# TRECHO SELECIONADO
• • •

E quanto à derrama, cujo regime legal é omisso quanto a ser de sujeitar a outras regras que não as da determinação da matéria colectável, a única via para integrar essas lacunas consiste em aplicar à derrama o regime previsto para o I.R.C, como sustenta Manuel Anselmo Torres, na mesma revista Fiscalidade n.° 38, a fls. 159.
Concluindo, quer parecer que o recurso é de improceder.»

1.4. Colhidos os vistos dos Exmºs Juízes Conselheiros Adjuntos, cumpre decidir.

2. A sentença recorrida deu por assente a seguinte factualidade:

a) No seguimento da ordem de serviço n.º 01200500731 a impugnante foi alvo de uma acção inspectiva de âmbito parcial - IRC, tendo em vista apurar, quanto às mais valias não tributadas, se o sujeito passivo realizou o reinvestimento nos termos do art. 44º do CIRC (cf. relatório inspectivo de fls. 23 a 32 do processo administrativo apenso aos autos, doravante apenas PA).

b) Visaram os SIT “(...) a verificação da efectiva realização de reinvestimento pelo facto do sujeito passivo ter obtido, no exercício de 1999, mais valias fiscais, no valor de € 104.273,36, as quais não foram tributadas naquele exercício, porquanto o mesmo manifestou a intenção de reinvestir o respectivo valor de realização, proveniente da alienação de elementos do activo imobilizado, até ao fim do terceiro exercício seguinte ao da alienação, ou seja, exercício de 2002” (cf. Doc. de fls. 25 do PA).

c) Do relatório inspectivo resulta que a impugnante durante o ano de 1999, procedeu à alienação de bens do seu activo imobilizado corpóreo, que constituíam a denominada “…………”, consistindo o valor da realização em €283.808,79 (cf. relatório inspectivo).

• • •

# EXCERTO DE DADOS
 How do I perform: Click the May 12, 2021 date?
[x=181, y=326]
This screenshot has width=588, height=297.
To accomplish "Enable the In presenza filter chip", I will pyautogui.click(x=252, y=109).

• • •

Transcreva na íntegra o trecho sobre o recurso fiscal relativo à derrama e ao reinvestimento de mais-valias, sem qualquer alteração.

# SOLUÇÃO
E quanto à derrama, cujo regime legal é omisso quanto a ser de sujeitar a outras regras que não as da determinação da matéria colectável, a única via para integrar essas lacunas consiste em aplicar à derrama o regime previsto para o I.R.C, como sustenta Manuel Anselmo Torres, na mesma revista Fiscalidade n.° 38, a fls. 159.
Concluindo, quer parecer que o recurso é de improceder.»

1.4. Colhidos os vistos dos Exmºs Juízes Conselheiros Adjuntos, cumpre decidir.

2. A sentença recorrida deu por assente a seguinte factualidade:

a) No seguimento da ordem de serviço n.º 01200500731 a impugnante foi alvo de uma acção inspectiva de âmbito parcial - IRC, tendo em vista apurar, quanto às mais valias não tributadas, se o sujeito passivo realizou o reinvestimento nos termos do art. 44º do CIRC (cf. relatório inspectivo de fls. 23 a 32 do processo administrativo apenso aos autos, doravante apenas PA).

b) Visaram os SIT “(...) a verificação da efectiva realização de reinvestimento pelo facto do sujeito passivo ter obtido, no exercício de 1999, mais valias fiscais, no valor de € 104.273,36, as quais não foram tributadas naquele exercício, porquanto o mesmo manifestou a intenção de reinvestir o respectivo valor de realização, proveniente da alienação de elementos do activo imobilizado, até ao fim do terceiro exercício seguinte ao da alienação, ou seja, exercício de 2002” (cf. Doc. de fls. 25 do PA).

c) Do relatório inspectivo resulta que a impugnante durante o ano de 1999, procedeu à alienação de bens do seu activo imobilizado corpóreo, que constituíam a denominada “…………”, consistindo o valor da realização em €283.808,79 (cf. relatório inspectivo).